So. Diego Maradona wants to be FIFA Vice President if Prince Ali Bin al-Hussein succeeds Sepp Blatter as President. Speaking to an Argentinian soccer show, Maradona threw his hat in the ring as the Winston Wolf of FIFA and said "If I arrive I'll clean them all up." He also took a swipe at his potential rival to the vice-throne, former Portugal forward Luis Figo: "Before I respected him, but then I realized that his word is worth less than Bernardo, Zorro's friend."
Maradona as FIFA Veep seems like a good idea; at the very least it is an idea. But are there better ideas out there? Yes, of course there are better ideas, and we compiled a near-exhaustive list of them.

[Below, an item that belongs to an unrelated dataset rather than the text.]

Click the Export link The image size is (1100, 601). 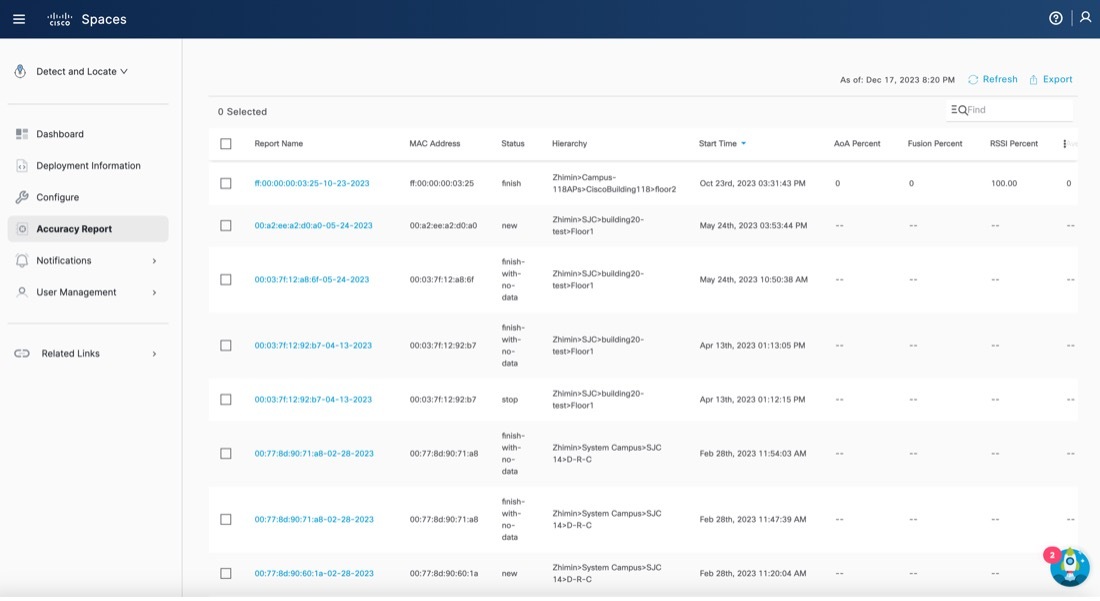point(1051,79)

- Maradona as Vice President of the world's largest cocaine factory.
- Even just having cocaine factories, generally out there in the world, is a better idea.
- Maradona as Vice President of your local youth soccer league.
- "American Medical Association Vice President, Diego Maradona."
- Black-licorice flavored toothpaste.
- United Passions.
- Emma Stone as Vice President of the Asian Football Confederation.
- American Pharoah as Vice President of Elmer's Glue (from an Elmer's Glue shareholders' perspective).
- Alex Rodriguez as Vice President of WADA.
- Jack Warner as Vice President of your personal checking account.
- Sepp Blatter as Vice President of Poynter.
- Green golf balls.
- You spend an hour getting ready for a date with someone you've been crushing on for months. You get a haircut, take a shower, shave, and break out your fancy cologne and apply the optimum amount of musk so that it's there, and pleasant, but not overbearing. You wear that new shirt that looks awesome with whatever pants you're wearing—no one cares about your pants, man—and lace up your shoes before heading out the door. You walk out to your car, open the door, and smack your forehead. Shaking your head at your own stupidity for almost forgetting, you walk back inside and grab your Kangol hat.
- Maradona as Prime Minister of the United Kingdom.